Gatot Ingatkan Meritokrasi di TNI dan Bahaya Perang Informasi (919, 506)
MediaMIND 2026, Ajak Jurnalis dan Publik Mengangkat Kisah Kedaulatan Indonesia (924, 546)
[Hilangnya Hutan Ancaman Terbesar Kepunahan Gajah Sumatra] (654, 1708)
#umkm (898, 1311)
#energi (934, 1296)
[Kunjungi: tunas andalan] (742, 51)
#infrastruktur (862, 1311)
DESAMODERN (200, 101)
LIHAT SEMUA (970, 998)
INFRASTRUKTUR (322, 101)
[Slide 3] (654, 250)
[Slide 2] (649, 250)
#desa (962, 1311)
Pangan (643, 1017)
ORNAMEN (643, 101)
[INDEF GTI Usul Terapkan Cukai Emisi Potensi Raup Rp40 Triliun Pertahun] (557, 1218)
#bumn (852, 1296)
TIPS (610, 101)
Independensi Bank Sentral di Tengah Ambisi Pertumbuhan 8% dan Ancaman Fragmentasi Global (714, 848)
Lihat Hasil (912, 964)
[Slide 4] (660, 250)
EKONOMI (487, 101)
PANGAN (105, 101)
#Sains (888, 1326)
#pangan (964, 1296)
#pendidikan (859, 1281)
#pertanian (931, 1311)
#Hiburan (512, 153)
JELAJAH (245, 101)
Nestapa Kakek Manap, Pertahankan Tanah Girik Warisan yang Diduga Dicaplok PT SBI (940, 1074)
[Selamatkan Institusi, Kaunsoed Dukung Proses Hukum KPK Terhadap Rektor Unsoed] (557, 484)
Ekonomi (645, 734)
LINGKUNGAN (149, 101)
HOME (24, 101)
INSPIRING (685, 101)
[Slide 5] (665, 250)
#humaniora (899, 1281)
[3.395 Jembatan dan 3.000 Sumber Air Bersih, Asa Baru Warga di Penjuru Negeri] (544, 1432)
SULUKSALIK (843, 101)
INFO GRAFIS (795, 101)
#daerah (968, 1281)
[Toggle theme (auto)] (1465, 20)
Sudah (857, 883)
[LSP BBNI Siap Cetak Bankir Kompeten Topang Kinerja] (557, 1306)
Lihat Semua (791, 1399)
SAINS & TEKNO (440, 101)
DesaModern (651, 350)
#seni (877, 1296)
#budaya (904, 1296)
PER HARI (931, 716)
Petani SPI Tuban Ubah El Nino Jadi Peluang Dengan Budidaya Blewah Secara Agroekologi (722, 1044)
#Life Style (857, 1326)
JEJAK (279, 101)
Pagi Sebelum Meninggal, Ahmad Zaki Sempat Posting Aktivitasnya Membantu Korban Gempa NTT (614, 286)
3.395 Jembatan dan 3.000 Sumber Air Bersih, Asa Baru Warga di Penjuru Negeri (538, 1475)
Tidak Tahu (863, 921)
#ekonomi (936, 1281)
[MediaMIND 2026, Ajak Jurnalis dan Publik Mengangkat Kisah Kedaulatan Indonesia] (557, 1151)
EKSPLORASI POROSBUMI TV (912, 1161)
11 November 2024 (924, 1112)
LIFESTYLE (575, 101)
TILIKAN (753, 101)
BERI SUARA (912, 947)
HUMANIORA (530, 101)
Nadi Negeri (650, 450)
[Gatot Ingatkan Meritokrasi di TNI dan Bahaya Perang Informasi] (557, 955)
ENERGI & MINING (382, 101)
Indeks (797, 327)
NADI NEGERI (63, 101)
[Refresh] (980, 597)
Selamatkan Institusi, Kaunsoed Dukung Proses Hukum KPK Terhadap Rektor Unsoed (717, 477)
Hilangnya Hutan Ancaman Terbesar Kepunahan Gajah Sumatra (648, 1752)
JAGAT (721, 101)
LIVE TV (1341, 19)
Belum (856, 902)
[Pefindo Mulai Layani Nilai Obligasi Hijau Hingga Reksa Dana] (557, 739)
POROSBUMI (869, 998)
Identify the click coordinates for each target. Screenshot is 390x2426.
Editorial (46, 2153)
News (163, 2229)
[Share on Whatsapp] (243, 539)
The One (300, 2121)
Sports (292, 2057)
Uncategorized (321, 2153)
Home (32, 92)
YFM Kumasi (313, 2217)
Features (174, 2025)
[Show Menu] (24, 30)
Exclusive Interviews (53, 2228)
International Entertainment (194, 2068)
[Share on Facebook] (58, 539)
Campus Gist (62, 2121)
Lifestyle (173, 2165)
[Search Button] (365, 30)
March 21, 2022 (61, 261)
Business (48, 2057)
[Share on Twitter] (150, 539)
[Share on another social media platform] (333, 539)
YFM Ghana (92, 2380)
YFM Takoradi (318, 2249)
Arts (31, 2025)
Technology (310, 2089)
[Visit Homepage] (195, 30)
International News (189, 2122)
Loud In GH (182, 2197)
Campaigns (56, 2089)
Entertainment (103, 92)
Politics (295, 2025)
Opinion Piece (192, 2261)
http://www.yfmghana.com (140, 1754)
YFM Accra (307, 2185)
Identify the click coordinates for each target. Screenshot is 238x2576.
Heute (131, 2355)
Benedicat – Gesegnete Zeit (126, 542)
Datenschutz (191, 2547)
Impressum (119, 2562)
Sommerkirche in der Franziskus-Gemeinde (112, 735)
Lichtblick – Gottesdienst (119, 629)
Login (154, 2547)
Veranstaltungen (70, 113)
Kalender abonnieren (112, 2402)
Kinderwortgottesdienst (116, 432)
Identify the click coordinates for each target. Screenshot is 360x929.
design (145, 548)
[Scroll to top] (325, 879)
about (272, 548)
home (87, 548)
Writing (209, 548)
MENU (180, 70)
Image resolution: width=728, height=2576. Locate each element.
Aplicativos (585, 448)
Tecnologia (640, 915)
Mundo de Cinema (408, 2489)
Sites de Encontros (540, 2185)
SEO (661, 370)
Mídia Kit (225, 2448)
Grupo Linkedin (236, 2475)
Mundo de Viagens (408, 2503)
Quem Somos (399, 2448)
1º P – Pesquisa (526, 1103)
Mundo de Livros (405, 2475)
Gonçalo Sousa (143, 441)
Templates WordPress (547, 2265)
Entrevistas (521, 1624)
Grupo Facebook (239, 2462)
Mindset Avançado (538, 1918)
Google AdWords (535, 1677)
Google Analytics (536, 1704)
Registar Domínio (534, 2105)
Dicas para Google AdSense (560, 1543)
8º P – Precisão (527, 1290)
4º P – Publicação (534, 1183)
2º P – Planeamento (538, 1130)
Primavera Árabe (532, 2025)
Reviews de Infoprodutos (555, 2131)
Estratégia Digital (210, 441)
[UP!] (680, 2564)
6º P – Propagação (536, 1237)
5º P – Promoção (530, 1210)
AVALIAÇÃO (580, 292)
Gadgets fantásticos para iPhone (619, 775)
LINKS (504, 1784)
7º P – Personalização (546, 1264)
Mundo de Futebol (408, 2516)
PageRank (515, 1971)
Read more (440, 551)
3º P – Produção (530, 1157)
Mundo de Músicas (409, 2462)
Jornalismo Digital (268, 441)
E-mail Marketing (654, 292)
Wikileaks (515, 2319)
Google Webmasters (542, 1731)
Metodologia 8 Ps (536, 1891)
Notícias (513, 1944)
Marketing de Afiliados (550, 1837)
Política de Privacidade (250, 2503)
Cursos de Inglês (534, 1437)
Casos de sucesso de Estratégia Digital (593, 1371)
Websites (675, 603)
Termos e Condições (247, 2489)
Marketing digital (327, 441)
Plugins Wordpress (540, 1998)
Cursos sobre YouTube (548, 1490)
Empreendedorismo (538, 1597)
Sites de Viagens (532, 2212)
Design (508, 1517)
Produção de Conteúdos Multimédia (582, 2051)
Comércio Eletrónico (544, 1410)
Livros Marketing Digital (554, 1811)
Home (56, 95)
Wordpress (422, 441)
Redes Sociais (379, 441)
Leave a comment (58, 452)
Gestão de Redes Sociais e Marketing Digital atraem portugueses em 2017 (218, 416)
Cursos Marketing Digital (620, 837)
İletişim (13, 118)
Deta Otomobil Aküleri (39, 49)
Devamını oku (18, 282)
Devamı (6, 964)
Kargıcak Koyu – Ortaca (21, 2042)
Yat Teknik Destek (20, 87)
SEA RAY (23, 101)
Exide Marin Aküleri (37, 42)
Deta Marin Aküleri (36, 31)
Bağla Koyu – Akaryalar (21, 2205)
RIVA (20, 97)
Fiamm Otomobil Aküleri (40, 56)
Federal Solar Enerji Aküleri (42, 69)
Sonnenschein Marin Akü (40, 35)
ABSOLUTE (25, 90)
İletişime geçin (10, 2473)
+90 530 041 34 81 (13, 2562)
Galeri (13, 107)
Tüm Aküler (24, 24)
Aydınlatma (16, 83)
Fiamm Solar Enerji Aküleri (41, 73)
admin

══════════════════════════════

_AIM OF THE EXERCISE_
When the line containing "JEJAK (279, 101)" is reached, include it and stop. Until then, output each line of the entries exactly as given, starting from the first.

_OUTPUT_
Gatot Ingatkan Meritokrasi di TNI dan Bahaya Perang Informasi (919, 506)
MediaMIND 2026, Ajak Jurnalis dan Publik Mengangkat Kisah Kedaulatan Indonesia (924, 546)
[Hilangnya Hutan Ancaman Terbesar Kepunahan Gajah Sumatra] (654, 1708)
#umkm (898, 1311)
#energi (934, 1296)
[Kunjungi: tunas andalan] (742, 51)
#infrastruktur (862, 1311)
DESAMODERN (200, 101)
LIHAT SEMUA (970, 998)
INFRASTRUKTUR (322, 101)
[Slide 3] (654, 250)
[Slide 2] (649, 250)
#desa (962, 1311)
Pangan (643, 1017)
ORNAMEN (643, 101)
[INDEF GTI Usul Terapkan Cukai Emisi Potensi Raup Rp40 Triliun Pertahun] (557, 1218)
#bumn (852, 1296)
TIPS (610, 101)
Independensi Bank Sentral di Tengah Ambisi Pertumbuhan 8% dan Ancaman Fragmentasi Global (714, 848)
Lihat Hasil (912, 964)
[Slide 4] (660, 250)
EKONOMI (487, 101)
PANGAN (105, 101)
#Sains (888, 1326)
#pangan (964, 1296)
#pendidikan (859, 1281)
#pertanian (931, 1311)
#Hiburan (512, 153)
JELAJAH (245, 101)
Nestapa Kakek Manap, Pertahankan Tanah Girik Warisan yang Diduga Dicaplok PT SBI (940, 1074)
[Selamatkan Institusi, Kaunsoed Dukung Proses Hukum KPK Terhadap Rektor Unsoed] (557, 484)
Ekonomi (645, 734)
LINGKUNGAN (149, 101)
HOME (24, 101)
INSPIRING (685, 101)
[Slide 5] (665, 250)
#humaniora (899, 1281)
[3.395 Jembatan dan 3.000 Sumber Air Bersih, Asa Baru Warga di Penjuru Negeri] (544, 1432)
SULUKSALIK (843, 101)
INFO GRAFIS (795, 101)
#daerah (968, 1281)
[Toggle theme (auto)] (1465, 20)
Sudah (857, 883)
[LSP BBNI Siap Cetak Bankir Kompeten Topang Kinerja] (557, 1306)
Lihat Semua (791, 1399)
SAINS & TEKNO (440, 101)
DesaModern (651, 350)
#seni (877, 1296)
#budaya (904, 1296)
PER HARI (931, 716)
Petani SPI Tuban Ubah El Nino Jadi Peluang Dengan Budidaya Blewah Secara Agroekologi (722, 1044)
#Life Style (857, 1326)
JEJAK (279, 101)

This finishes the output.